*EXTRACT TO READ*.

....................

Philippines Senate President Vicente Sotto III has filed Senate Bill 2109, or the proposed Philippine Online Infringement Act, which seeks to enable the Intellectual Property Office (IPO), through the National Telecommunications Commission (NTC), to revoke the licences of Internet Service Providers (ISPs) which allow websites to infringe or facilitate the infringement of copyright.

The Bill aims to stop online piracy by compelling ISPs “to take reasonable steps to disable access to sites whenever they are reported to be infringing copyright or facilitating copyright infringement”.

In a explanatory note accompanying the Bill,  Sotto said that unfortunately, the Philippines was one of the countries described by Internet pirates as ‘safe’ for uploading, downloading, linking, torrenting, and stream infringing content without fear of prosecution. “The Philippines continues to be a haven for cybercriminals who illegally make content available on the Internet,” he added, suggesting it was the obligation of the State to protect the works of Filipino artists — “may it be actors, singers, painters and application developers”.

The Bill proposes that copyright owners or exclusive licensees shall file an application to the IPO to require ISPs to disable infringing websites. Within 15 days, the IPO shall review the application and report its findings to the copyright owner, as well as to the ISPs.

A Review Committee shall then look into the IPO report and decide whether or not the concerned website infringes copyright with its content. Its ruling shall be sent back to the IPO, which would then issue an order to the ISPs to take action on the copyright owner’s report, if the petition was granted; or notice to the owner that his or her application was denied.

The ISPs must comply with the order within 10 days, unless they would challenge the IPO decision.

Whether or not the petition was granted or denied, the IPO should forward its order to the NTC. Should a petition be granted and the ISP failed or refused to comply, the IPO could recommend to the NTC the cancellation of its licence. The NTC would then investigate the IPO’s recommendation and determine if the cancellation would be “proper and meritorious”.

....................

*DATA PROVIDED*.
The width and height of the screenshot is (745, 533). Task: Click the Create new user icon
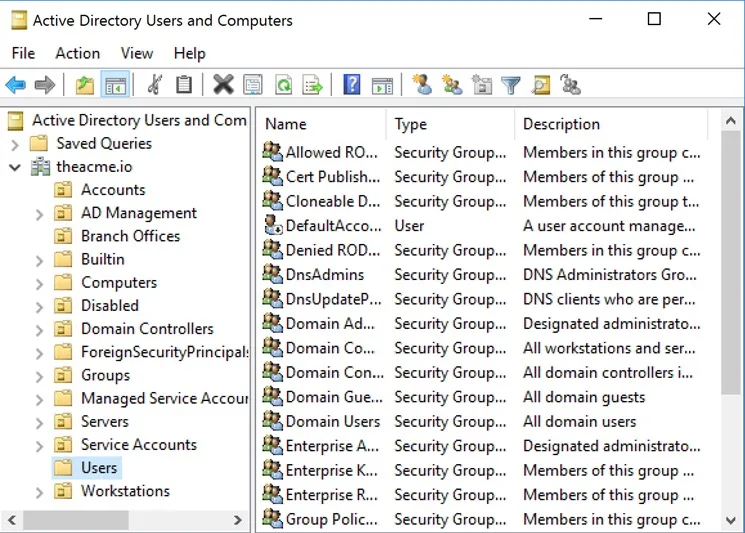click(x=422, y=85)
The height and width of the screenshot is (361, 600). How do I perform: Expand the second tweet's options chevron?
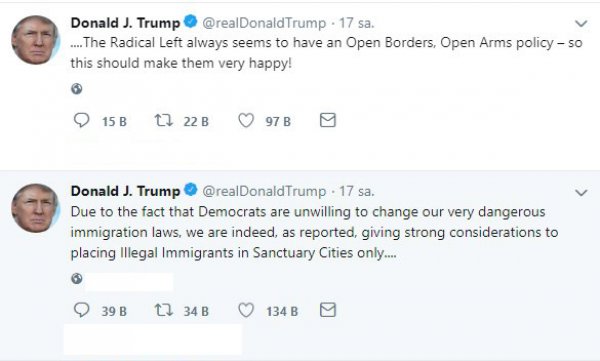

....................

*STATED PROBLEM 1*.
Answer from the Senate Bill 2109 article:
(a) How many days does the IPO have to review an application from a copyright owner?
(b) Which body decides whether the concerned website infringes copyright?
(c) Within how many days must ISPs comply with an IPO order?
*STATED PROBLEM 2*. Copy the Senate Bill 2109 article from "Philippines Senate President" up to and including "infringement of copyright.".
The lines are not needed for this work.

*EXPECTED ANSWER 1*.
(a) 15 days.
(b) A Review Committee.
(c) Within 10 days, unless they challenge the IPO decision.

*EXPECTED ANSWER 2*.
Philippines Senate President Vicente Sotto III has filed Senate Bill 2109, or the proposed Philippine Online Infringement Act, which seeks to enable the Intellectual Property Office (IPO), through the National Telecommunications Commission (NTC), to revoke the licences of Internet Service Providers (ISPs) which allow websites to infringe or facilitate the infringement of copyright.